Anyone who's been following this series should skip the following paragraph, as in order to do the book justice I'm going to have to break the cardinal rule of reviewing and give away the end. In a literal twist on the death of the author, this novel ends with one of Stephen King's characters killing him. How? By running him over in a truck, of course. King's real-life road accident has been a regular source of inspiration for his recent work, most notably the novel (and film) Dreamcatcher and the first episode of his TV series, Kingdom Hospital, which features an artist in a similar predicament, but here King seems to be literally rewriting his own history.

The first time King is confronted by his own fictional characters, he runs away. He's aware of the danger they represent, but at first he's frightened that their appearance signals his own madness. This event takes place in 1977, after King has written his first two novels, Carrie and Salem's Lot, and has abandoned the "Dark Tower" series they've escaped from. As the characters observe that King seems to be drinking and smoking a lot, he struggles to explain why he stopped writing their story.

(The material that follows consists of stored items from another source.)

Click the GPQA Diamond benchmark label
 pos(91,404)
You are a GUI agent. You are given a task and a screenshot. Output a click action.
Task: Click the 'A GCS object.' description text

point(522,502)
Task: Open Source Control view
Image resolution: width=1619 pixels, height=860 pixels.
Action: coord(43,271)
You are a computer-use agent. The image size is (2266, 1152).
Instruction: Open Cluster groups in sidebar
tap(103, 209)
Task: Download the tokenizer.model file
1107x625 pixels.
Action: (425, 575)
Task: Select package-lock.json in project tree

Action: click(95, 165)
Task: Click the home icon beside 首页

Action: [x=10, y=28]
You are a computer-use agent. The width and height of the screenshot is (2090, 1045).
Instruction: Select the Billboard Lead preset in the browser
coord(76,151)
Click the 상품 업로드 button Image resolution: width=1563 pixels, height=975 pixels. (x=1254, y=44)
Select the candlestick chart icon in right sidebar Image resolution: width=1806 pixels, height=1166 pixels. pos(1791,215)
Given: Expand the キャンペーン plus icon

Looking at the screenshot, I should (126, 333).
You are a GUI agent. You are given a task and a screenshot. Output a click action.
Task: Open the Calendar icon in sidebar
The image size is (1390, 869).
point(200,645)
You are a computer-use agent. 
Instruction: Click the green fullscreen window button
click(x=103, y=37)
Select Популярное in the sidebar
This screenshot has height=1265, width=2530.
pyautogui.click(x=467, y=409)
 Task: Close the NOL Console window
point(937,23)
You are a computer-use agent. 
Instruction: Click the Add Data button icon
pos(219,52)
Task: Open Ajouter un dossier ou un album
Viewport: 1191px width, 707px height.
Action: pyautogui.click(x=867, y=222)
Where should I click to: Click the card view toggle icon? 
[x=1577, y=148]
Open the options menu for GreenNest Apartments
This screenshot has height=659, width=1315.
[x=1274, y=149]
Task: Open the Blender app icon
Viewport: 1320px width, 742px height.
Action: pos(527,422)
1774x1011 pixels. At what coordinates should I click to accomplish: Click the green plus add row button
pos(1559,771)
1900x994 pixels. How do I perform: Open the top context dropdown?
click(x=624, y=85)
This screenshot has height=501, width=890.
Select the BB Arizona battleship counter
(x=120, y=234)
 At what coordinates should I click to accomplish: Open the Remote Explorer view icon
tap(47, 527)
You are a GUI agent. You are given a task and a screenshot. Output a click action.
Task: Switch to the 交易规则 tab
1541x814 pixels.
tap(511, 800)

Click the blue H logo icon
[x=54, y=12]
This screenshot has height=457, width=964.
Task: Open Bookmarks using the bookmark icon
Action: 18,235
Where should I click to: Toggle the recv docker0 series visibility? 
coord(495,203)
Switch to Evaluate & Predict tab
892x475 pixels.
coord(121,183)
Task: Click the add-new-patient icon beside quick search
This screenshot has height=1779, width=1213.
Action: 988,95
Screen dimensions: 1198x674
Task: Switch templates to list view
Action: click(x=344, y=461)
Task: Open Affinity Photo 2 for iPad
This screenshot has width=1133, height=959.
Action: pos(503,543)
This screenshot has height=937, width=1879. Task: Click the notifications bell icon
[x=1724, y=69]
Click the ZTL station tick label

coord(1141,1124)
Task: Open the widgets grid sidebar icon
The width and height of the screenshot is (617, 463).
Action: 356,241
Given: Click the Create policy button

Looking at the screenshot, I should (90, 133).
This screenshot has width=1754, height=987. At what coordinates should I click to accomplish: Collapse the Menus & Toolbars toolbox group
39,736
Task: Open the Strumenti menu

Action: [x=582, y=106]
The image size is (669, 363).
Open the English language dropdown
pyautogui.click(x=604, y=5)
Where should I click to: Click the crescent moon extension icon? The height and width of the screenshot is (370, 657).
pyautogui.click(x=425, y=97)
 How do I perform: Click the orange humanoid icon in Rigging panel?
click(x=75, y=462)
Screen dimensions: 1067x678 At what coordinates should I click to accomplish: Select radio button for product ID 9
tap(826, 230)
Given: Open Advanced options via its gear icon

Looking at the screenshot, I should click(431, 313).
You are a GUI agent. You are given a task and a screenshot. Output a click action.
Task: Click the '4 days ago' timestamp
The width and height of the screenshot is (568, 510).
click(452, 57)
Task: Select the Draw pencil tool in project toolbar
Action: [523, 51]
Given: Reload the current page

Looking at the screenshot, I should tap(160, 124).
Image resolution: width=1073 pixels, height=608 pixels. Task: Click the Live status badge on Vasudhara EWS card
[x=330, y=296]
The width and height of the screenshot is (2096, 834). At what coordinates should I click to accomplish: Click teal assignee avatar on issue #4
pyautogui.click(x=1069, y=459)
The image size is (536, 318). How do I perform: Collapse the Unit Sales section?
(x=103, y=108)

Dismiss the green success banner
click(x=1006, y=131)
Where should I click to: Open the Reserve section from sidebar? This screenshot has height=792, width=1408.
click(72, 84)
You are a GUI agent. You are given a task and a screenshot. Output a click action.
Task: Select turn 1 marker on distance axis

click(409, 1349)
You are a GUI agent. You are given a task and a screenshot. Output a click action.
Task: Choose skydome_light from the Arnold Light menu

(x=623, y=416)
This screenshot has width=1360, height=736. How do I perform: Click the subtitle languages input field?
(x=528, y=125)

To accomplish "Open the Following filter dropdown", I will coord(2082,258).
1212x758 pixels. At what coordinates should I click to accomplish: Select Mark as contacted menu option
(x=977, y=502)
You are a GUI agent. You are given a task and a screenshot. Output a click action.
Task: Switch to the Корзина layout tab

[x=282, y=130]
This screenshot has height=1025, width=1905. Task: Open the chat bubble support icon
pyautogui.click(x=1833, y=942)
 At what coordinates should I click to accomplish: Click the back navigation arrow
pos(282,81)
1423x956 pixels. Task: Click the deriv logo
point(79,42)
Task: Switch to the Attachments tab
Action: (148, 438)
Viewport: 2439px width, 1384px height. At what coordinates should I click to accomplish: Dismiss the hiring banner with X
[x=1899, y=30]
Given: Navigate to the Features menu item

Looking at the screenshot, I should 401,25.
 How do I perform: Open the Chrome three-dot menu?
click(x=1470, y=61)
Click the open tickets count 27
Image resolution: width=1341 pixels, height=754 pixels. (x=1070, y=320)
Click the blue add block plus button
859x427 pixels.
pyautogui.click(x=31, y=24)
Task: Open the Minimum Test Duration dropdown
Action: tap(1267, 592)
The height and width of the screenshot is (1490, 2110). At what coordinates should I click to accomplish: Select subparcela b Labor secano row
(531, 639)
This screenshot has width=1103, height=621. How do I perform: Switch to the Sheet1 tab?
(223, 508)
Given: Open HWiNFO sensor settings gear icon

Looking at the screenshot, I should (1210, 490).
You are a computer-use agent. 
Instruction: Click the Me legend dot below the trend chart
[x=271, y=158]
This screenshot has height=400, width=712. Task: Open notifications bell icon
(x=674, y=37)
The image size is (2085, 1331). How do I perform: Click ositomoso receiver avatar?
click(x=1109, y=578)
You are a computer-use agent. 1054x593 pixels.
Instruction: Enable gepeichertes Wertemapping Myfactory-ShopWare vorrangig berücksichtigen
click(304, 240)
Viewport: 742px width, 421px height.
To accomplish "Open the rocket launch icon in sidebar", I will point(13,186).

While any complete summary of the previous books would have to end with the old soap tag-line of "Confused? You will be...", in this volume the action is minimal, allowing the reader to enjoy the metafictional fun. Aside from this story, there are two other narrative strands, but the action in each is relatively simple: two characters head off to hide an evil ball called Black Thirteen somewhere they think will be safe (having magical skills, but lacking foresight, they choose the lockers in the twin towers in 1999) and a woman gives birth to a baby. In the Coda at the end of the novel, which appears to be a lightly fictionalised version of the real King's diaries, he criticises his own plot development, observing "in a long book, whenever a woman gets pregnant and nobody knows who the father is, that story is headed down the tubes..."

Far from heading down the tubes, Song of Susannah is by far the best of the sequence so far, and at 440 pages has none of the bagginess that has occasionally dogged the series in the past. It's also a lot less folksy, probably because much of the book is set in Maine or New York rather than the fantasy Mid-World. King has gathered up all the loose ends and set the stage for the final volume. Fortunately, rather than the four- or five-year wait that occurred between the first five books, it's only three months until the final volume, The Dark Tower, appears. I can only urge you to join the quest before it's too late.